>> Start Items

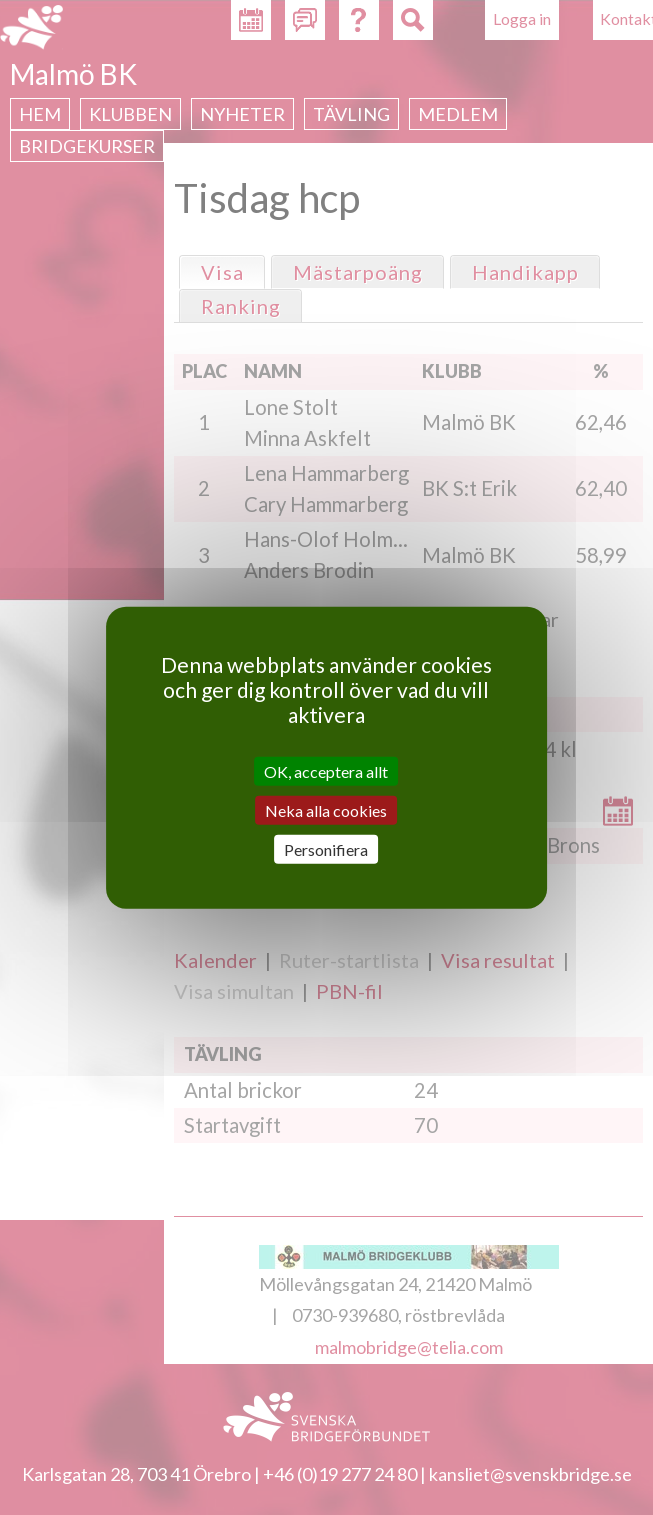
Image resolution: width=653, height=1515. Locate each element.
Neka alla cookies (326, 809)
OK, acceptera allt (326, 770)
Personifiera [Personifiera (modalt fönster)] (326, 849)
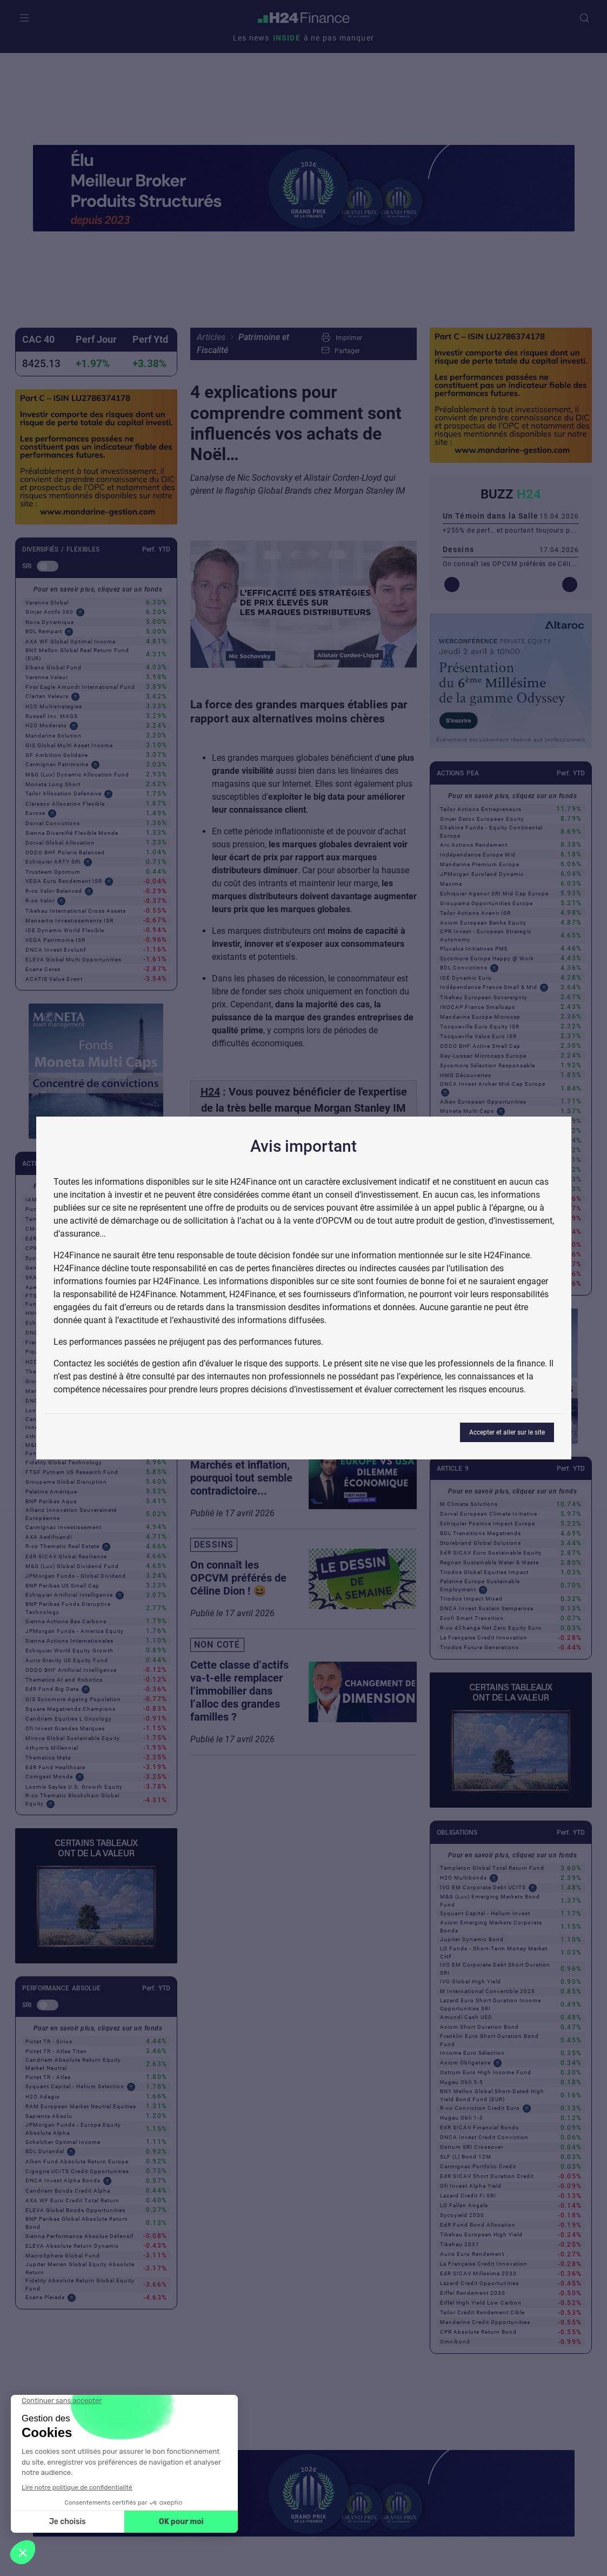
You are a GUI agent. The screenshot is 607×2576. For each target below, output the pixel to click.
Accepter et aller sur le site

>> End Items

What you need to do: Rewrite the listing above, changing "pixel" to "point" and keeping every other part the same. Omit the pictures from your version.

Answer in full:
Image resolution: width=653, height=1515. Locate each element.
Neka alla cookies (326, 809)
OK, acceptera allt (326, 770)
Personifiera [Personifiera (modalt fönster)] (326, 849)
You are a GUI agent. The screenshot is 607×2576. For each target below, output the point to click.
Accepter et aller sur le site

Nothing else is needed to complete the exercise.